**What the task asks**: Lay out the lines from the one containing "You are a computer-use agent. Screen dimensions: 1103x884" through the one containing "coord(23,57)", inclusive, as a Markdown table with the columns Row and Line. Number each row, and leave blank lines out.

_ _ _

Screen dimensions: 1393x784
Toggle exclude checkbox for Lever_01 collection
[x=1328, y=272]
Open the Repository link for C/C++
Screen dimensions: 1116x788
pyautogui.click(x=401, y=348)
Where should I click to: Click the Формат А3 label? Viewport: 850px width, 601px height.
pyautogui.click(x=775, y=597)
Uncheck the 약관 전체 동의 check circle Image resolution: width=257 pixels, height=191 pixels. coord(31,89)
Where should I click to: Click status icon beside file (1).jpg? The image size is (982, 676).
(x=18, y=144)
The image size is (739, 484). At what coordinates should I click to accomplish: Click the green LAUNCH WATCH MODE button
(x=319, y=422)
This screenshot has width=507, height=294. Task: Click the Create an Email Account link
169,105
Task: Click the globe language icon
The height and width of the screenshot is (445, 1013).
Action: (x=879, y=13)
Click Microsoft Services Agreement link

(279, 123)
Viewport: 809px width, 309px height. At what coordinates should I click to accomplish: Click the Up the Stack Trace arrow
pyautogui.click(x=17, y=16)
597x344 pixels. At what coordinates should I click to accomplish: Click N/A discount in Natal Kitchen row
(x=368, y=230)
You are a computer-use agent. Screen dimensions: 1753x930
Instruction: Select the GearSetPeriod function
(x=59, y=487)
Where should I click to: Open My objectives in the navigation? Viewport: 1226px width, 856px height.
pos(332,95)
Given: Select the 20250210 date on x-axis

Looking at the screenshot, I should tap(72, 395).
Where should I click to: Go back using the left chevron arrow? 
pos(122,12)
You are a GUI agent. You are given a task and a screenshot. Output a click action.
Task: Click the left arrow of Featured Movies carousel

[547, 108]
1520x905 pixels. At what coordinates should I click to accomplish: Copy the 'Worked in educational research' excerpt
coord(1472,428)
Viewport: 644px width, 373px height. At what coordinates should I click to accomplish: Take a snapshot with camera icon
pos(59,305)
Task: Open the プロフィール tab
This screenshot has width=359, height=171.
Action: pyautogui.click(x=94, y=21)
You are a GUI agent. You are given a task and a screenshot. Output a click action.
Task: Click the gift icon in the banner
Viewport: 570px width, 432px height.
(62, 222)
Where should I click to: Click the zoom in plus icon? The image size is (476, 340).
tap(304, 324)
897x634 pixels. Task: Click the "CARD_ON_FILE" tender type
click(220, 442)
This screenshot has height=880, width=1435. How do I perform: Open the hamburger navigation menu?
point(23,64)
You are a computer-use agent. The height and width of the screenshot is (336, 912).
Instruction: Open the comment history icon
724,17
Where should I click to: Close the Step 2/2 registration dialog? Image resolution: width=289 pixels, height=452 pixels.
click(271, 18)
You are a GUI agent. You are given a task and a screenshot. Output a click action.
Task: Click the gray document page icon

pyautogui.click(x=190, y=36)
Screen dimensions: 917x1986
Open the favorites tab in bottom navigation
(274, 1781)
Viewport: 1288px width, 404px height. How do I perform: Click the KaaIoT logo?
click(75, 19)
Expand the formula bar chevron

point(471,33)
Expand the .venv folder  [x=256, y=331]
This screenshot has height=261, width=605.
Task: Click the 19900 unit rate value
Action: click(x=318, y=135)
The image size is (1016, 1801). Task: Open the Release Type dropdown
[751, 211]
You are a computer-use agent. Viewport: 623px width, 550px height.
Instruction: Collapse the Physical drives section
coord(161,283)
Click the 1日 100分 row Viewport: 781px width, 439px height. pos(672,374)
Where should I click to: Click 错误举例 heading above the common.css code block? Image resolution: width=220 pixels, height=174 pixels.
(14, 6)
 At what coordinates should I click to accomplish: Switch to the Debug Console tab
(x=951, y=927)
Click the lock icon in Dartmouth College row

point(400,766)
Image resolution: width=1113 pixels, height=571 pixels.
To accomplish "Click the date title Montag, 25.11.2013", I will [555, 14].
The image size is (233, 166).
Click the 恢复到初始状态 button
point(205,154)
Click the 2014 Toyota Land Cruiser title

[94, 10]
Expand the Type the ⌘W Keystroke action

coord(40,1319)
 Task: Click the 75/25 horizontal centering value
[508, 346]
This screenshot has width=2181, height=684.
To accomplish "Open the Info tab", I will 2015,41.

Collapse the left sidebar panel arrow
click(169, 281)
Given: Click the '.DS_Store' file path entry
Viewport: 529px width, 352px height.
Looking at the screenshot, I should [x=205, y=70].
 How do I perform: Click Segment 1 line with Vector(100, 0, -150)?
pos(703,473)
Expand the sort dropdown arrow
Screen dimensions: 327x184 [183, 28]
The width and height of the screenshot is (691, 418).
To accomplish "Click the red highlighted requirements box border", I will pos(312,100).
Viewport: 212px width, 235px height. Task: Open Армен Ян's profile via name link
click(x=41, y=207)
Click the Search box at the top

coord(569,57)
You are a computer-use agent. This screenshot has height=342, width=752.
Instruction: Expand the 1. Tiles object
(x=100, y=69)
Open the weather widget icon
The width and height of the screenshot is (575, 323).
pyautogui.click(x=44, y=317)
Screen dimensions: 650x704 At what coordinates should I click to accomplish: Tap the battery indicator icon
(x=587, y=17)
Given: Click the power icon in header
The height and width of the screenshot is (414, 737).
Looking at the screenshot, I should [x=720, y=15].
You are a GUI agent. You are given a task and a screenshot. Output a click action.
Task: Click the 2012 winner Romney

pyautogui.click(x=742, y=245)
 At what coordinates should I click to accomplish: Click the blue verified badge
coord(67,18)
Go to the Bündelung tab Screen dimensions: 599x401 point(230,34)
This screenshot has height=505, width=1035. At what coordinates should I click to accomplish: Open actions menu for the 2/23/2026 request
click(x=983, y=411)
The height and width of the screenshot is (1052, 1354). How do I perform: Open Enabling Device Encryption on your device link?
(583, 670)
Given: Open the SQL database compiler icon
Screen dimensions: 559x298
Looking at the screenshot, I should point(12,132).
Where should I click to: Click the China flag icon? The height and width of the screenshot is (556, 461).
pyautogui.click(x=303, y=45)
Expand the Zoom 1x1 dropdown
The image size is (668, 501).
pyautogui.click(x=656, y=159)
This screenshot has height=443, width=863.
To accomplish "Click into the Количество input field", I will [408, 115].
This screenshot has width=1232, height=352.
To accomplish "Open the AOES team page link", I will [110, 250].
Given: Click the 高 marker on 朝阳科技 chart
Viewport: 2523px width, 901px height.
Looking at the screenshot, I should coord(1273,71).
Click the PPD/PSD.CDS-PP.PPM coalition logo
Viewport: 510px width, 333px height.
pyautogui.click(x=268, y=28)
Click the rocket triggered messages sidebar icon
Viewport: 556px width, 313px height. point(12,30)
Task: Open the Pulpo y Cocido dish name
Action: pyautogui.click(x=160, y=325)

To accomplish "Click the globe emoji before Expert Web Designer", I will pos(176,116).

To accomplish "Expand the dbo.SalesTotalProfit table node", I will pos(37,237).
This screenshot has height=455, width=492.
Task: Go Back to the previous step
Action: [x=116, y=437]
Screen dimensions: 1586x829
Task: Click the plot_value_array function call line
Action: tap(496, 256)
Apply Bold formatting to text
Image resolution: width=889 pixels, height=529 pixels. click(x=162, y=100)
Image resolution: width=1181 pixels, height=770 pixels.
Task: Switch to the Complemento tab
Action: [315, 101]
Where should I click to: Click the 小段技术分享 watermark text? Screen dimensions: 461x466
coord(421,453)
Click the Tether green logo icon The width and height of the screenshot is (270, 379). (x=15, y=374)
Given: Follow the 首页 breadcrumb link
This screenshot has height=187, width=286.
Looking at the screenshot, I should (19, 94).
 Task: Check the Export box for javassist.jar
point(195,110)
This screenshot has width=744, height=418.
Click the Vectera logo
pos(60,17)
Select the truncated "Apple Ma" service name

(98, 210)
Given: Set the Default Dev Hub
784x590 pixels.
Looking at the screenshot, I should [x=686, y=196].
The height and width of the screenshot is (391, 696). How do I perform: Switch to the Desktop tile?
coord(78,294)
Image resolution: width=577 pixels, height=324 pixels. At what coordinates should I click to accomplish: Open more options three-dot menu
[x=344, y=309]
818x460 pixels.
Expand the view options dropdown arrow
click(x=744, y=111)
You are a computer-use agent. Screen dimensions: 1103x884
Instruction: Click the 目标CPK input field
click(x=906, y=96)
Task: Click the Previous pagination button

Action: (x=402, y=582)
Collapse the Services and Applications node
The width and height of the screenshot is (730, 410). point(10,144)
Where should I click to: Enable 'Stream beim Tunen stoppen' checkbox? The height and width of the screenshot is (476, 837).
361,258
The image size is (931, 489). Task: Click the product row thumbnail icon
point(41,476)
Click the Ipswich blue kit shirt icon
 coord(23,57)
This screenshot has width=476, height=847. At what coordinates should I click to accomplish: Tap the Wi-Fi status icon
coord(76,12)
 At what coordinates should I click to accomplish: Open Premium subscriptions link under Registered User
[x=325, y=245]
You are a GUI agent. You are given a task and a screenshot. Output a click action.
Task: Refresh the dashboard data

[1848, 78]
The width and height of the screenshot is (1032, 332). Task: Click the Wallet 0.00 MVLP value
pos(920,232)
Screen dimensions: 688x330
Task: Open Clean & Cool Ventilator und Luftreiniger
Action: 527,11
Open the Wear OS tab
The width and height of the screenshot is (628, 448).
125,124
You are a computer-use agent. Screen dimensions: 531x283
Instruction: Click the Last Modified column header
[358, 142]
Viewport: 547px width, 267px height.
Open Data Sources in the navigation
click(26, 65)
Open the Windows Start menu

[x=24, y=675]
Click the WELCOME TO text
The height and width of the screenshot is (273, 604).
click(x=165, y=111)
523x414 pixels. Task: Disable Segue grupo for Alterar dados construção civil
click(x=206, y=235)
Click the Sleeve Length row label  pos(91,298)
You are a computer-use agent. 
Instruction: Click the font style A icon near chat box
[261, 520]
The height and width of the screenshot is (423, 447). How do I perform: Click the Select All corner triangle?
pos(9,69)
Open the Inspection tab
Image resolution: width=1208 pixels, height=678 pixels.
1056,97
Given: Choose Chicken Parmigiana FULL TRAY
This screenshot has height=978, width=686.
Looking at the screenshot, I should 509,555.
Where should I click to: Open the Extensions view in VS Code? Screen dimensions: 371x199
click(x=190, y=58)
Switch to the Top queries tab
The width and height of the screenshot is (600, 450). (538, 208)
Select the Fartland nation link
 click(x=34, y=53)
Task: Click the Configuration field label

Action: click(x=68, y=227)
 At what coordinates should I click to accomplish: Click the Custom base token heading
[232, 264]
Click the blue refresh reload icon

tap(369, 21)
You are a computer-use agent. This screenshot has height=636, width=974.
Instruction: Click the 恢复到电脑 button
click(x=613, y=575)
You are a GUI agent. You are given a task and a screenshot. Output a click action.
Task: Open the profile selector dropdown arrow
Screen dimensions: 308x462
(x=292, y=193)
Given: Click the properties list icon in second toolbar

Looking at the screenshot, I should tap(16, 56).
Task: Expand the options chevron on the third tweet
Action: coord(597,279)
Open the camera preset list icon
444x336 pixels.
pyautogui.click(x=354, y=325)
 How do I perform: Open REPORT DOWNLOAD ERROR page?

_ _ _

**Problem solution**:
| Row | Line |
|---|---|
| 1 | You are a computer-use agent. Screen dimensions: 1103x884 |
| 2 | Instruction: Click the 目标CPK input field |
| 3 | click(x=906, y=96) |
| 4 | Task: Click the Previous pagination button |
| 5 | Action: (x=402, y=582) |
| 6 | Collapse the Services and Applications node |
| 7 | The width and height of the screenshot is (730, 410). point(10,144) |
| 8 | Where should I click to: Enable 'Stream beim Tunen stoppen' checkbox? The height and width of the screenshot is (476, 837). |
| 9 | 361,258 |
| 10 | The image size is (931, 489). Task: Click the product row thumbnail icon |
| 11 | point(41,476) |
| 12 | Click the Ipswich blue kit shirt icon |
| 13 |  coord(23,57) |